DoRothEA is a gene set resource containing signed transcription factor (TF) - target interactions developed by Garcia-Alonso et al., 2019. The collection of a TF and its transcriptional targets is defined as regulon. DoRothEA regulons were curated and collected from different types of evidence such as literature curated resources, ChIP-seq peaks, TF binding site motifs and interactions inferred directly from gene expression.
For each TF-target interaction we assigned a confidence level based on the number of supporting evidence. The confidence assigment comprises five levels, ranging from A (highest confidence) to E (lowest confidence). Interactions that are supported by all four lines of evidence, manually curated by experts in specific reviews, or supported both in at least two curated resources are considered to be highly reliable and were assigned an A level. Level B-D are reserved for curated and/or ChIP-seq interactions with different levels of additional evidence. Finally, E level is used for interactions that are uniquely supported by computational predictions. To provide the most confident regulon for each TF, we aggregated the TF-target interactions with the highest possible confidence score that resulted in a regulon size equal to or greater than ten targets. The final confidence level assigned to the TF regulon is the lowest confidence score of its component targets.
DoRothEA regulons can be coupled with several statistical method yielding a functional analysis-tool to infer TF activity from gene expression data. The activity is computed by considering not the gene expression of the TFs itself but the mRNA levels of their direct transcriptional targets. We define the transcriptional targets to as footprints of a TF on gene expression. A more detailed description of the concept of footprint-based analysis is available in the review Dugourd et al., 2019.
Typcially, DoRothEA is coupled with the statistical method VIPER as it incorporates the mode of regulation of each TF-target interaction. However, VIPER can be replaced by any other statistical method that aims to analyse gene sets, e.g. GSEA.

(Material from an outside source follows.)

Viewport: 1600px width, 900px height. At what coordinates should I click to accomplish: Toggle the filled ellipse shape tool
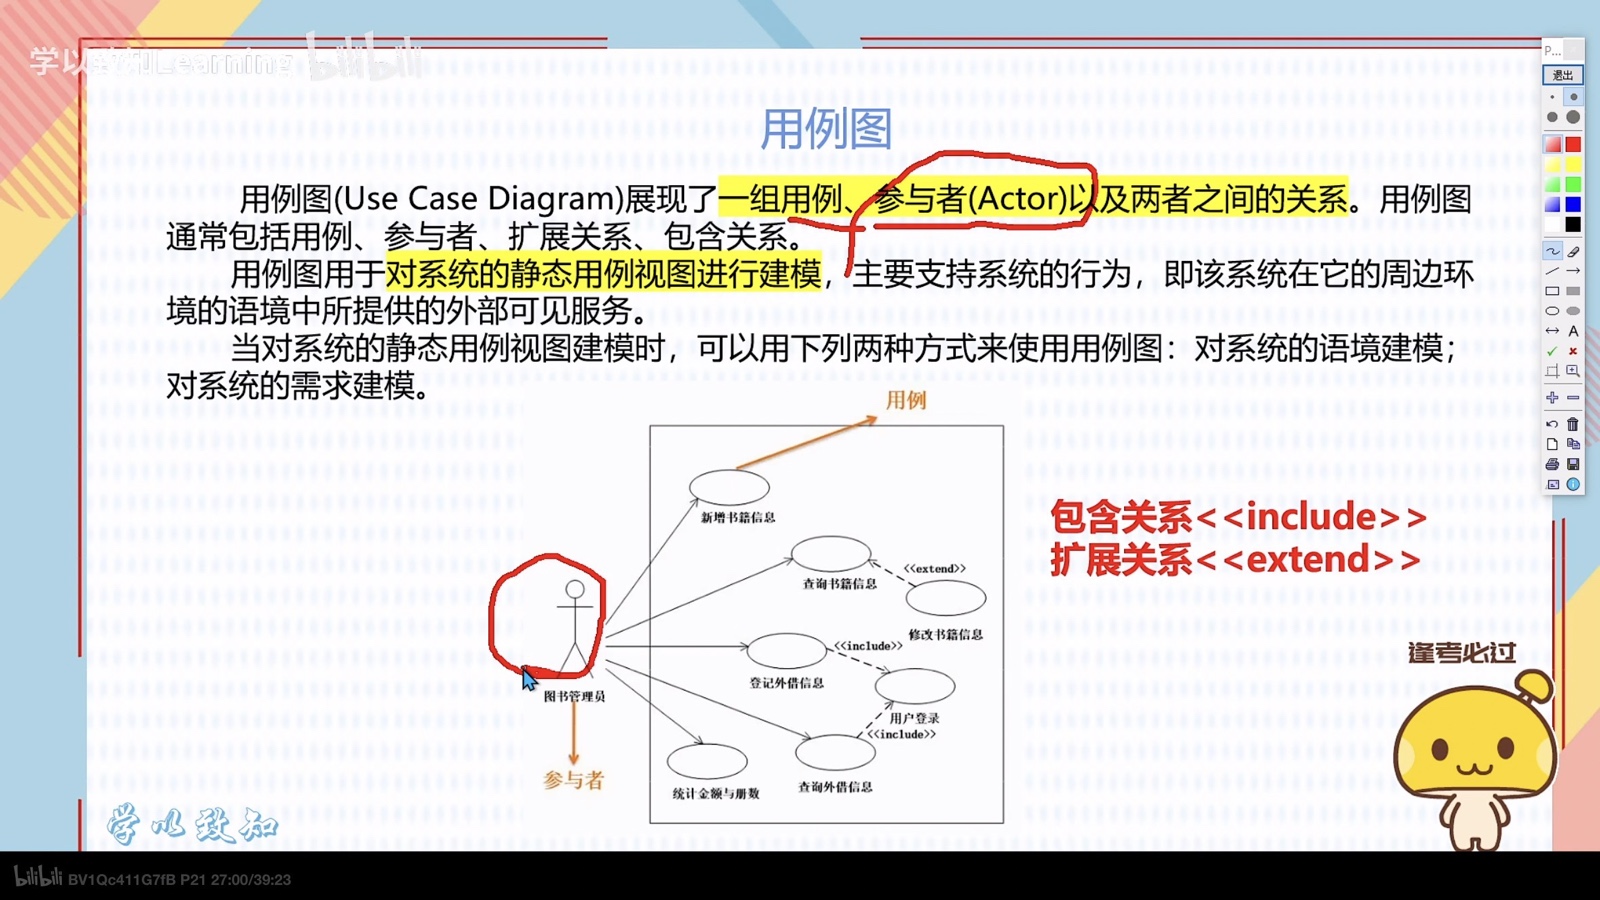(x=1573, y=311)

DoRothEA as it stands is intended only for academic use as in contains resources whose licenses don't permit commerical use. Howevever, we developed a non-academic version of DoRothEA by removing the critically resources (namely KEGG and TRED from the curated databases). You find the non-academic package with the regulons here
# install from bioconductor
if (!requireNamespace("BiocManager", quietly = TRUE))
install.packages("BiocManager")
BiocManager::install("dorothea")
# install the development version from GitHub
# install.packages("devtools")
devtools::install_github("saezlab/dorothea")
Originally DoRothEA contained only human regulons. In a benchmark study we showed that DoRothEA in combination with VIPER is also applicable to mouse data, as described in Holland et al., 2019. Accordingly, we developed a mouse version of DoRothEA by transforming the human genes to their mouse orthologs.
Recent technological advances in single-cell RNA-seq enable the profiling of gene expression at the individual cell level. We showed that DoRothEA in combination with VIPER can be applied to scRNA-seq data, as described in Holland et al., 2020.
Beside the original paper there are two additional papers expanding the usage of DoRothEA regulons.
- If you use DoRothEA for your research please cite the original publication:
Garcia-Alonso L, Holland CH, Ibrahim MM, Turei D, Saez-Rodriguez J. "Benchmark and integration of resources for the estimation of human transcription factor activities." Genome Research. 2019. DOI: 10.1101/gr.240663.118.
- If you use the mouse version of DoRothEA please cite additionally:
Holland CH, Szalai B, Saez-Rodriguez J. "Transfer of regulatory knowledge from human to mouse for functional genomics analysis." Biochimica et Biophysica Acta (BBA) - Gene Regulatory Mechanisms. 2019. DOI: 10.1016/j.bbagrm.2019.194431.
- If you apply DoRothEA's regulons on single-cell RNA-seq data please cite additionally:
Holland CH, Tanevski J, Perales-Patón J, Gleixner J, Kumar MP, Mereu E, Joughin BA, Stegle O, Lauffenburger DA, Heyn H, Szalai B, Saez-Rodriguez, J. "Robustness and applicability of transcription factor and pathway analysis tools on single-cell RNA-seq data." Genome Biology. 2020. DOI: 10.1186/s13059-020-1949-z.